By the way, be careful about the timing of your move to Spain if you sell your property in Australia in the same Spanish tax year (1 January - 31 December) as you become tax resident in Spain. As you probaby know, you are considered tax resident if you have spent 183 days or more in Spain during the tax year (and that period does not have to be consecutive so a number of shorter visits added together all count). If you sold between 1 January and 30 June, for example, it would be better not to move to Spain until 2 July or later, otherwise you would be potentially liable for Spanish capital gains tax on the sale of your property in Australia (and as was pointed out earlier in the thread you would have to declare the source of your funds when transferring them to Spain). If you move after 2 July (provided you haven't spent any other time in Spain earlier in the year) then you wouldn't become tax resident until 1 January the following year.


----------



## Gipsy (Nov 20, 2017)

Lynn R said:


> Gipsy said:
> 
> 
> > Thank you so much Lynn, exactly the info i need 🙏🙏
> ...


Very precious info and details Lynn. I understand better. Thank you so much.


----------



## Gipsy (Nov 20, 2017)

xabiaxica said:


> Gipsy said:
> 
> 
> > Ok..
> ...


Thank you very much xabiaxica !!!


----------



## Barriej (Jul 23, 2012)

Gipsy said:


> Thanks Barriej.

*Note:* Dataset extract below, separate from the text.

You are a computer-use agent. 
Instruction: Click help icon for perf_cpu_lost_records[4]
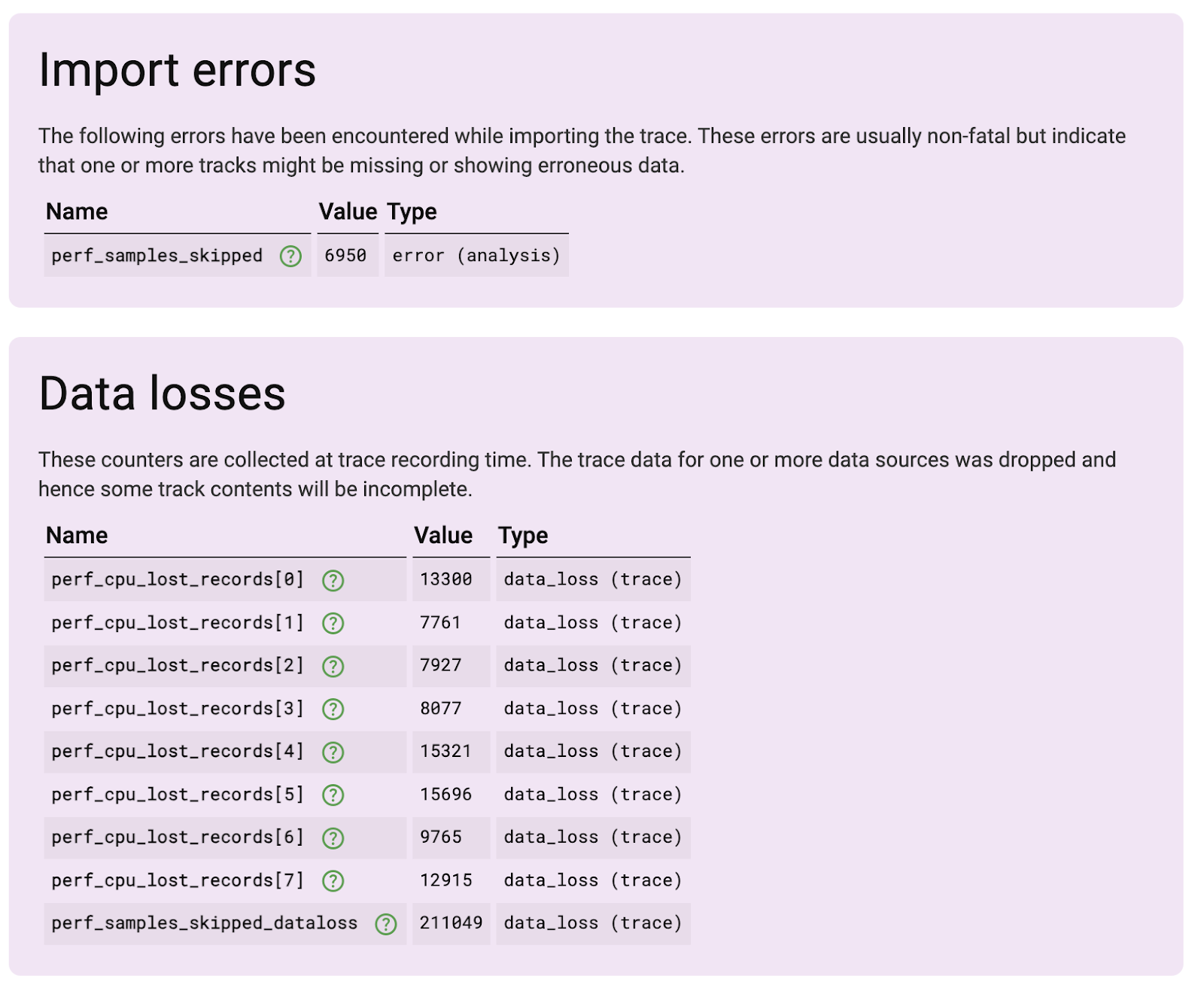(333, 752)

Is XE the name of the actual company? How does it compare to Transferwise, do you know?


Sorry for the delay.

Yes they are XE they are part of a group of companies run from Canada.

The one thing to remember is who ever you use make sure that they are authorised by the Financial Conduct Authority (FCA). That way you know your money is safe should anything happen.

I can't comment on any of the others as Ive only ever used XE.


----------